When the final rule was released, tempers flared yet again, with opponents claiming the final rule clearly (and unlawfully) extends the scope of the Clean Water Act beyond that which was intended by statute. Two of the primary changes in the final rule are discussed below:
Definition of “tributaries.” Although “waters of the United States” has always included tributaries, the term was not defined in the Clean Water Act.
The proposed rule broadly defines this term as a water that contributes flow either directly or through another water (including an impoundment) identified as a navigable water, interstate water or territorial sea, that is characterized by the presence of a bed and banks and ordinary high-water mark.
A water meeting the definition of a tributary does not lose its status, as such, if there are one or more constructed or natural breaks so long as the bed and banks and ordinary high-water mark can be identified upstream of the break.

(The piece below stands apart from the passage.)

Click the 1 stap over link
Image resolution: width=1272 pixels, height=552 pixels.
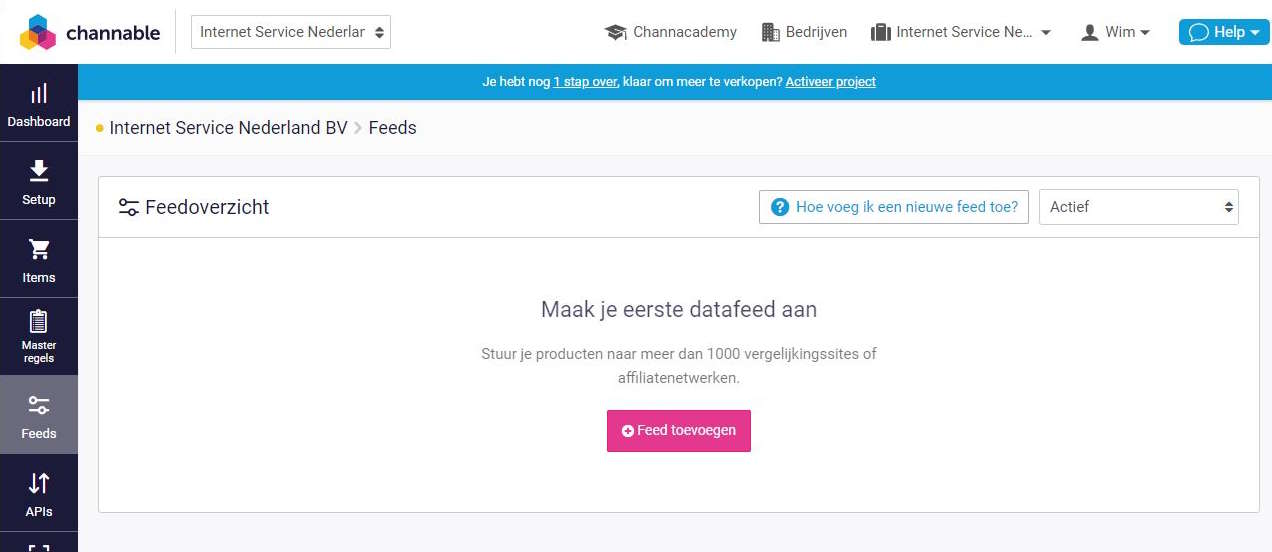(585, 82)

Similarly, status is not lost if it flows through a water not considered a water of the U.S. Opponents argue this extremely broad definition extends the scope of the Clean Water Act.
Adjacent waters. Previously, the EPA rule provided that “waters of the United States” included “wetlands adjacent” to the other jurisdictional categories. The final rule changes this definition to include “all waters adjacent to” the other jurisdictional categories, including wetlands, ponds, lakes, oxbows, impoundments and similar waters.

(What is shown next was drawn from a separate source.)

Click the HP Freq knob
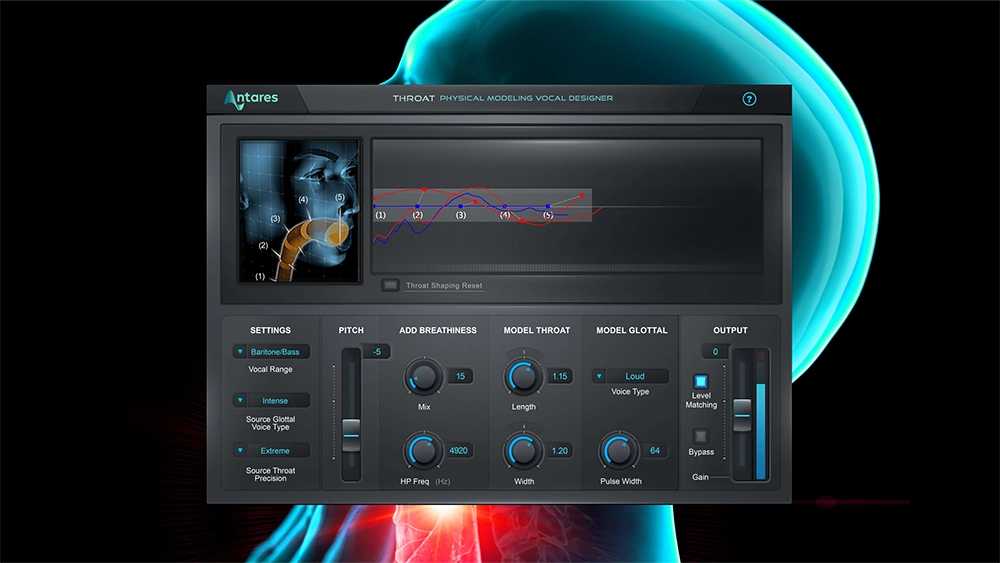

Opponents point out that the prior rule included only “wetlands adjacent” to other waters, and that the final rule’s inclusion of “all waters adjacent” is clearly much broader.
For those interested in a more detailed, thorough analysis of the final rule and its changes, the National Association of Counties published a very helpful chart and the American Farm Bureau a detailed article walking through each term. Both are available online.
Where the dispute stands now
Publication of the final rule opened the floodgates for lawsuits against the EPA. As of July 13, lawsuits had been filed against the EPA by more than half of the states (27) challenging the rule.
Likewise, a coalition of industry groups including the American Farm Bureau, American Petroleum Institute, American Road and Transportation Builders, National Alliance of Forest Owners, National Corn Growers, National Mining Association and several others filed suit as well.
The U.S. Congress has considered the issue as well, with the House passing a bill that would invalidate the final rule as written and require the EPA to go back to the drawing board and revise the rule, taking into account input from shareholders and other concerned groups. A similar bill has been introduced but not yet voted on in the Senate.